3
votes

I am using Amazon DynamoDB to store event based data for activity streams.

I automatically create a new table for each month and intend to store the event data in each relevant table. This way I can quickly prune off old months when needed simply by deleting the old table, as well as better provision load towards the more recent tables.

However based from reading the amazon docs I can see that the hash key itself is very important.

Provisioned throughput is dependent on the primary key selection, and the workload patterns on individual items. When storing data, Amazon DynamoDB divides a table's items into multiple partitions, and distributes the data primarily based on the hash key element. The provisioned throughput associated with a table is also divided evenly among the partitions, with no sharing of provisioned throughput across partitions.

I am having a hard time getting my head around this.

Therefore my question, with the above is mind, which hash key would be better between these two:

1382465533_john.doe

or:

john.doe_1382465533

The above keys are a composite of the userid and the timestamp of event.

How these tables will be queried...

These tables will NOT have a range key as for this use case it is not required.

This data will be used to construct activity feeds for users.

When an event occurs the individual activity id is pushed (fanned-out) into the users followers redis lists (one list for each user);

Therefore when a user requests their stream we do the following:

  1. Get list of activityid's from Redis
  2. Loop through the activityid's and construct a BatchGetItem query to pull them out of DynamoDB.

With all that in mind what I need to understand is how best to define my hash key in the activity tables.

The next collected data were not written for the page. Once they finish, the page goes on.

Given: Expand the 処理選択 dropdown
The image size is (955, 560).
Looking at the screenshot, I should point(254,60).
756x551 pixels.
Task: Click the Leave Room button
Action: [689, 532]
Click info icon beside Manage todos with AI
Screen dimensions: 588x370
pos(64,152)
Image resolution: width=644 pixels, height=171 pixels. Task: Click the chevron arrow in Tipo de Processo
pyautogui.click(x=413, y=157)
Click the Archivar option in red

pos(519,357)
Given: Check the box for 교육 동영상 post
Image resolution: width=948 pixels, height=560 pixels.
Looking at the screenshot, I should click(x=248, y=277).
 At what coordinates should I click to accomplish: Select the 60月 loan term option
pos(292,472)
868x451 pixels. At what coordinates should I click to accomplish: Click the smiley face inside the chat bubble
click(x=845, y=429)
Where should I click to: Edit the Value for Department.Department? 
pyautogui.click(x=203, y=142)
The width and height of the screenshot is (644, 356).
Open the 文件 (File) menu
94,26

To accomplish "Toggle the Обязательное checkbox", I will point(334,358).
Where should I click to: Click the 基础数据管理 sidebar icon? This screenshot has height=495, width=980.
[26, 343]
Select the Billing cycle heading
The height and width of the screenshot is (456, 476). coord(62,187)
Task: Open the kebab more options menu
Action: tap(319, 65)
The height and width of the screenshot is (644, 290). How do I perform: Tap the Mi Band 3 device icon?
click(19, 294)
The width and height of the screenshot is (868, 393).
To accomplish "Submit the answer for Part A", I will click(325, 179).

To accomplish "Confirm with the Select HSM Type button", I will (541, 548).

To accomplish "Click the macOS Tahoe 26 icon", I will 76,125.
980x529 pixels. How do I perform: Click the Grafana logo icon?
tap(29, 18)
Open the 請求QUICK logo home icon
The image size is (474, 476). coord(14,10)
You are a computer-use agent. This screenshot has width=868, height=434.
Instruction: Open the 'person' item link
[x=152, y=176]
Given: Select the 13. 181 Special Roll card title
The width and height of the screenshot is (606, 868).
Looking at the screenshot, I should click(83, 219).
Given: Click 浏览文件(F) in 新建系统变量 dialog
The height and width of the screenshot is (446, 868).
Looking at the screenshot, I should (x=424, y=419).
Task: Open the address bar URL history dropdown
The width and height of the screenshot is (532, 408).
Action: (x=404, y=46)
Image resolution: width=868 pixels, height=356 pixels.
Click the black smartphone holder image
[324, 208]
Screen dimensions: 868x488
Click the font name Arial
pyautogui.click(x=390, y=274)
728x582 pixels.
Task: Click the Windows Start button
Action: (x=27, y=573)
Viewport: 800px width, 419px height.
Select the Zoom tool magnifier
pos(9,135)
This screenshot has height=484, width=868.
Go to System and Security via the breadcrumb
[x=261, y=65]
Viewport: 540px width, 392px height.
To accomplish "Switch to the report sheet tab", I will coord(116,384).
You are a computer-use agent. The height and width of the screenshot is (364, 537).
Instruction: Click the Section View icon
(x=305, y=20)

Timestamp first or userid first. What logic does DynamoDB use to automatically partition the hash keys?

Thanks in advance for any advice.

1

1 Answers

4
votes

As per your question, I'd say that it doesn't matter how you compose your hash key, as you will have to query your table using the exact value for that hash key, and DynamoDB will treat it as a string anyway. Another thing would be if you were composing a range key, then you'd probably want to compose it as follows

john.doe_1382465533

so you can easily query your table like this

hash key = whatever, range key >= john.doe_1382460000

That said, maybe you can get rid of your Redis activity feed by integrating it directly into DynamoDB like this:

hash key: user id

range key: timestamp

the rest of the activity data

So instead of pushing the activity into DynamoDB and the activity id into Redis, you only have to push it and query it from the same DynamoDB table. I don't know if this would be compatible with the rest of your application, but here's an idea.